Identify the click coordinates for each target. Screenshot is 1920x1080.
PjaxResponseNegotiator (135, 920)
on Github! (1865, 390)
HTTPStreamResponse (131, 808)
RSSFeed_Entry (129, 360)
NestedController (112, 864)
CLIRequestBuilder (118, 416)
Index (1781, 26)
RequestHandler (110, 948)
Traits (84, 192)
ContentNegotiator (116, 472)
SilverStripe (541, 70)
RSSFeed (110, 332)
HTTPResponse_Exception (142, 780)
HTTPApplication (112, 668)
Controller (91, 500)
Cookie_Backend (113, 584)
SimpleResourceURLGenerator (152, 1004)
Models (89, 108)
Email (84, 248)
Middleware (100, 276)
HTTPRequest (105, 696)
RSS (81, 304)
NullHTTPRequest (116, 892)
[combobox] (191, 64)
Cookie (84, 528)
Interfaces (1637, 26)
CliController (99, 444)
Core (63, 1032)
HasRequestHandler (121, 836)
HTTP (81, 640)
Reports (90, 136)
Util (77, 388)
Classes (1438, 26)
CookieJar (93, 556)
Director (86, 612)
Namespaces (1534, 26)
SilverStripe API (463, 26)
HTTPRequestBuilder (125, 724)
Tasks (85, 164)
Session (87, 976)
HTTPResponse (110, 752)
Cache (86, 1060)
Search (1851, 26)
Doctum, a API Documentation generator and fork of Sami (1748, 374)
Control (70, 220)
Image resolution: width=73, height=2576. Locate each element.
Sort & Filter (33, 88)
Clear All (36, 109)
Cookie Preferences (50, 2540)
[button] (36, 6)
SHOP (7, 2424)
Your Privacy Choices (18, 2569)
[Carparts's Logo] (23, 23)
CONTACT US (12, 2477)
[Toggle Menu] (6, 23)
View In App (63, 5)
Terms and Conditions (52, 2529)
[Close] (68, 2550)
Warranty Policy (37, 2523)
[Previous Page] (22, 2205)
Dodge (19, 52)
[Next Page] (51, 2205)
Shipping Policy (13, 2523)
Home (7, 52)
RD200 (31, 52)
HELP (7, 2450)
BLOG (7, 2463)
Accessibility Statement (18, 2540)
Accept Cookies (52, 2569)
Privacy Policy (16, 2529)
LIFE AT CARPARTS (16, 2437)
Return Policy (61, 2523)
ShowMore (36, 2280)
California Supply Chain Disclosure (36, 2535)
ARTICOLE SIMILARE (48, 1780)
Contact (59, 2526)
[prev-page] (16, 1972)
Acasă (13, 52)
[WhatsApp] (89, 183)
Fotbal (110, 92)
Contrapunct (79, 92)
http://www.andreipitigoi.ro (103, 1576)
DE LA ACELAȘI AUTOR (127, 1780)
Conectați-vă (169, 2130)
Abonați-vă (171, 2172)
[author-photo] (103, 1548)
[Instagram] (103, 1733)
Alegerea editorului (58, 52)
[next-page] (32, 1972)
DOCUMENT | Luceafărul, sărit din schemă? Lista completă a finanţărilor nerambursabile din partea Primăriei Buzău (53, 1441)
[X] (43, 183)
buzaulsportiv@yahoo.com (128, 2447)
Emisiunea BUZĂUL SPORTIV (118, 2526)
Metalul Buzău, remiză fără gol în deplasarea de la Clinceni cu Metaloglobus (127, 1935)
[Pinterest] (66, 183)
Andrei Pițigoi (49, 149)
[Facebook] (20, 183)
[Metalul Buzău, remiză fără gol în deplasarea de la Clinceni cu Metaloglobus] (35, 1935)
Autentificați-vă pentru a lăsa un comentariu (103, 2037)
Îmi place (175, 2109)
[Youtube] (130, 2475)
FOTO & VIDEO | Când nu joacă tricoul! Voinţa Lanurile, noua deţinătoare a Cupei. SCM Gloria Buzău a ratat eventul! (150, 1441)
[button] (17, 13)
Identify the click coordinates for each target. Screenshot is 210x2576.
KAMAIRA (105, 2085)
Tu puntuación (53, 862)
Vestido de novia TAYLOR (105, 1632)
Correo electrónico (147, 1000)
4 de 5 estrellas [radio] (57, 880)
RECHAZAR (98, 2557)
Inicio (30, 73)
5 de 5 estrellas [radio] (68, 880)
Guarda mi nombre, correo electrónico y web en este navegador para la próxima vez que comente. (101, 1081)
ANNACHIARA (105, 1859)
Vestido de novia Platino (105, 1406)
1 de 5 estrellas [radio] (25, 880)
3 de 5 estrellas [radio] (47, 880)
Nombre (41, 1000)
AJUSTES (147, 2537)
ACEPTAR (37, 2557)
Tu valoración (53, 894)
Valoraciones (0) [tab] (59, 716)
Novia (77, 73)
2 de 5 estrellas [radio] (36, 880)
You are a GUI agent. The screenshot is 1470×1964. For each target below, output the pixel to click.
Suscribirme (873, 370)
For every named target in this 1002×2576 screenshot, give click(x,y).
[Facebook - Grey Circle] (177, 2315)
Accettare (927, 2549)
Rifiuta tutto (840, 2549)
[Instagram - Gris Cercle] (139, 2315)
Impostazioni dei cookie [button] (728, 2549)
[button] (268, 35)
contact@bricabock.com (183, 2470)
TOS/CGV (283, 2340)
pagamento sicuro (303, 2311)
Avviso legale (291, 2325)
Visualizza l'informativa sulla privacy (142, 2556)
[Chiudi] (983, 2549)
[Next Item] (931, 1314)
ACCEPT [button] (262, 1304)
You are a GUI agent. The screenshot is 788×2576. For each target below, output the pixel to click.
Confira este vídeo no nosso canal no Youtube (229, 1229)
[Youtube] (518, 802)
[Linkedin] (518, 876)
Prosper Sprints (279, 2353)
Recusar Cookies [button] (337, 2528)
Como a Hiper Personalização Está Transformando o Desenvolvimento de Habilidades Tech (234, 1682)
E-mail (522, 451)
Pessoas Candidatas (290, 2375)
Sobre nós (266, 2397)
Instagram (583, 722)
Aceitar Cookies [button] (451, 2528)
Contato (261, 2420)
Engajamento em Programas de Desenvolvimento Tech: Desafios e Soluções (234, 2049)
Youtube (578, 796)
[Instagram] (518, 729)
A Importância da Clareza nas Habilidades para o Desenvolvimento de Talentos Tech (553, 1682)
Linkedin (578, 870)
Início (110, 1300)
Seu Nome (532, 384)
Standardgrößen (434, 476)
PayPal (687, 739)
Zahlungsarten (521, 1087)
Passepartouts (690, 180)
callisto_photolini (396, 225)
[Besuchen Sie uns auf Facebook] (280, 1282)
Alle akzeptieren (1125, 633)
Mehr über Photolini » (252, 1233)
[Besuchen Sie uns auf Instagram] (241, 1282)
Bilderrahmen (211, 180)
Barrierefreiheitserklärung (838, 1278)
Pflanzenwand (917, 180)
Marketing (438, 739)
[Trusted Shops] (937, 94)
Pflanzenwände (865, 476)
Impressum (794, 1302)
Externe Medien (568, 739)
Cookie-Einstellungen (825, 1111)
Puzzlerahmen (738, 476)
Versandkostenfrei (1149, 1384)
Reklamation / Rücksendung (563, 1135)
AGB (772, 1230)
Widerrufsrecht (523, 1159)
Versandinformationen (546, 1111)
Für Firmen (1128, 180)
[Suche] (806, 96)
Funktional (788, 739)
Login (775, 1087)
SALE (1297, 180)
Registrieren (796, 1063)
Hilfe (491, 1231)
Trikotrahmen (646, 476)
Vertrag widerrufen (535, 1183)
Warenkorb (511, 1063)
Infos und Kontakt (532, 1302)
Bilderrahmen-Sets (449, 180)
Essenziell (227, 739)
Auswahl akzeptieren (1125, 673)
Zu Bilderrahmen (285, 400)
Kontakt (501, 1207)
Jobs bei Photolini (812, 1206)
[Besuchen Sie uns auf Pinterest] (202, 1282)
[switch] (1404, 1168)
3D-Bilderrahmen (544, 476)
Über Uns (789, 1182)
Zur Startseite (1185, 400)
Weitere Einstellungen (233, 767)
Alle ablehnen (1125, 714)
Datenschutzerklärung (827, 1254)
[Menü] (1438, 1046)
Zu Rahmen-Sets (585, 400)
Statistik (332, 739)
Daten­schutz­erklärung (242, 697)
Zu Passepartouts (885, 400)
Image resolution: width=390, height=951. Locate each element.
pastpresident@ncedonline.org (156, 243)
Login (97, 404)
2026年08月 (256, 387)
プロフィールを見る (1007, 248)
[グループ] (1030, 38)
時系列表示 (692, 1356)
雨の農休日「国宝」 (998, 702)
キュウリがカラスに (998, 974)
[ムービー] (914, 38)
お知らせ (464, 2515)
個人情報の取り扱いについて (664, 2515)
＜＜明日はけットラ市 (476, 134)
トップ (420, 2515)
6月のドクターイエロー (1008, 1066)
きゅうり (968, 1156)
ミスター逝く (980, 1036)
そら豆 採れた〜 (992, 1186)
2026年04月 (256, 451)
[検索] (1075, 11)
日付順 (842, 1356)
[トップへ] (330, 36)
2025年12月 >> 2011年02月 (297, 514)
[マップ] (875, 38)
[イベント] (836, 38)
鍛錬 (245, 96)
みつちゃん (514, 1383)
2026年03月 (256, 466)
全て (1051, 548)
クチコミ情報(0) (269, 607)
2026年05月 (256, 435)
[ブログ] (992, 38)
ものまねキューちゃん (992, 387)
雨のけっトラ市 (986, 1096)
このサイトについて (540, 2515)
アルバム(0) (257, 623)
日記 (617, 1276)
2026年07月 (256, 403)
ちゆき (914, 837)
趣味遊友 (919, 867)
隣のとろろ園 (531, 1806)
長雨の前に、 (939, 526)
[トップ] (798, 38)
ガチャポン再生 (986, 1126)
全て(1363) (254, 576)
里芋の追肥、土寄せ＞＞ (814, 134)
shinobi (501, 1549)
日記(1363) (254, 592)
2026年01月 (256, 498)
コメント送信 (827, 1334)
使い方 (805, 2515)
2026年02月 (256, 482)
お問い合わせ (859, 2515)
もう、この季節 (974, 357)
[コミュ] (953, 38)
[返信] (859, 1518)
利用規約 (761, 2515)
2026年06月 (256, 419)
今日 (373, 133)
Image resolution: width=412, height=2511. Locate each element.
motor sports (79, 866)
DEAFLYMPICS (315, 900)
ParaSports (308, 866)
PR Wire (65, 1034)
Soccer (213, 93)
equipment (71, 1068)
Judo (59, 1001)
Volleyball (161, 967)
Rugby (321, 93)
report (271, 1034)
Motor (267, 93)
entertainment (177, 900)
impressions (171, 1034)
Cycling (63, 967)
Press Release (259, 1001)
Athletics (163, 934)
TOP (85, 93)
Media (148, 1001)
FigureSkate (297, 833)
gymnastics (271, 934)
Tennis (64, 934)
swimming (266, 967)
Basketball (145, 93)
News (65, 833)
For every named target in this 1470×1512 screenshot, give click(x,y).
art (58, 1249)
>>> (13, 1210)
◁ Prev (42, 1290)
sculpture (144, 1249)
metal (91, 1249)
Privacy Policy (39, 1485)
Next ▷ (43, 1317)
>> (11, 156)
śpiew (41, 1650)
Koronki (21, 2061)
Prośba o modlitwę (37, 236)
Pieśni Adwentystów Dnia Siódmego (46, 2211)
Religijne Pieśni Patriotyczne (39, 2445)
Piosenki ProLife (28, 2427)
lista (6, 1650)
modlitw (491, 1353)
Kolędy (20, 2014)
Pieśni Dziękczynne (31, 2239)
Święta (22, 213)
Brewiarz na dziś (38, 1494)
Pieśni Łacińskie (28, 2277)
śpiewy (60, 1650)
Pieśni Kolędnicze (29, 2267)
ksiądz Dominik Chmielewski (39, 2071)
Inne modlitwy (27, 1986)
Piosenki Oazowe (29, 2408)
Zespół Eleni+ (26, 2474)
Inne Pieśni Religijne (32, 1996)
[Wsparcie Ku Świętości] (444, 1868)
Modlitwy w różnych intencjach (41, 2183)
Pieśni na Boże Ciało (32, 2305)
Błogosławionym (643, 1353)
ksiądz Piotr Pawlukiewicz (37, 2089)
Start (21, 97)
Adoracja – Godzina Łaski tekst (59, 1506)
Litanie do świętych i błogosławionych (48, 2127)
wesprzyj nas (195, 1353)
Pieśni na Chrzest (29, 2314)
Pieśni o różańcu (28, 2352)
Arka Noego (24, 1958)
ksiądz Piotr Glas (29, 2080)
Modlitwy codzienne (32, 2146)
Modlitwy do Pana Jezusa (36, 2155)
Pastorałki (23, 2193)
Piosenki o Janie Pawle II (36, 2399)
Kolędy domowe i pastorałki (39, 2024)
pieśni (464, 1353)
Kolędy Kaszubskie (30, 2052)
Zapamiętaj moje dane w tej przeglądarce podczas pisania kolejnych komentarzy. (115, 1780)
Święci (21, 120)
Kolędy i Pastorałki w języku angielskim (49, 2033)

▸ EXERCISE BRIEF
Restate word for word the entries above from the line with "SilverStripe API (463, 26)" through the line with "5 de 5 estrellas [radio] (68, 880)", inclusive, leaving out everything else.

▸ EXERCISE RESULT
SilverStripe API (463, 26)
HTTPRequestBuilder (125, 724)
Tasks (85, 164)
Session (87, 976)
HTTPResponse (110, 752)
Cache (86, 1060)
Search (1851, 26)
Doctum, a API Documentation generator and fork of Sami (1748, 374)
Control (70, 220)
Image resolution: width=73, height=2576. Locate each element.
Sort & Filter (33, 88)
Clear All (36, 109)
Cookie Preferences (50, 2540)
[button] (36, 6)
SHOP (7, 2424)
Your Privacy Choices (18, 2569)
[Carparts's Logo] (23, 23)
CONTACT US (12, 2477)
[Toggle Menu] (6, 23)
View In App (63, 5)
Terms and Conditions (52, 2529)
[Close] (68, 2550)
Warranty Policy (37, 2523)
[Previous Page] (22, 2205)
Dodge (19, 52)
[Next Page] (51, 2205)
Shipping Policy (13, 2523)
Home (7, 52)
RD200 (31, 52)
HELP (7, 2450)
BLOG (7, 2463)
Accessibility Statement (18, 2540)
Accept Cookies (52, 2569)
Privacy Policy (16, 2529)
LIFE AT CARPARTS (16, 2437)
Return Policy (61, 2523)
ShowMore (36, 2280)
California Supply Chain Disclosure (36, 2535)
ARTICOLE SIMILARE (48, 1780)
Contact (59, 2526)
[prev-page] (16, 1972)
Acasă (13, 52)
[WhatsApp] (89, 183)
Fotbal (110, 92)
Contrapunct (79, 92)
http://www.andreipitigoi.ro (103, 1576)
DE LA ACELAȘI AUTOR (127, 1780)
Conectați-vă (169, 2130)
Abonați-vă (171, 2172)
[author-photo] (103, 1548)
[Instagram] (103, 1733)
Alegerea editorului (58, 52)
[next-page] (32, 1972)
DOCUMENT | Luceafărul, sărit din schemă? Lista completă a finanţărilor nerambursabile din partea Primăriei Buzău (53, 1441)
[X] (43, 183)
buzaulsportiv@yahoo.com (128, 2447)
Emisiunea BUZĂUL SPORTIV (118, 2526)
Metalul Buzău, remiză fără gol în deplasarea de la Clinceni cu Metaloglobus (127, 1935)
[Pinterest] (66, 183)
Andrei Pițigoi (49, 149)
[Facebook] (20, 183)
[Metalul Buzău, remiză fără gol în deplasarea de la Clinceni cu Metaloglobus] (35, 1935)
Autentificați-vă pentru a lăsa un comentariu (103, 2037)
Îmi place (175, 2109)
[Youtube] (130, 2475)
FOTO & VIDEO | Când nu joacă tricoul! Voinţa Lanurile, noua deţinătoare a Cupei. SCM Gloria Buzău a ratat eventul! (150, 1441)
[button] (17, 13)
Identify the click coordinates for each target. Screenshot is 210x2576.
KAMAIRA (105, 2085)
Tu puntuación (53, 862)
Vestido de novia TAYLOR (105, 1632)
Correo electrónico (147, 1000)
4 de 5 estrellas [radio] (57, 880)
RECHAZAR (98, 2557)
Inicio (30, 73)
5 de 5 estrellas [radio] (68, 880)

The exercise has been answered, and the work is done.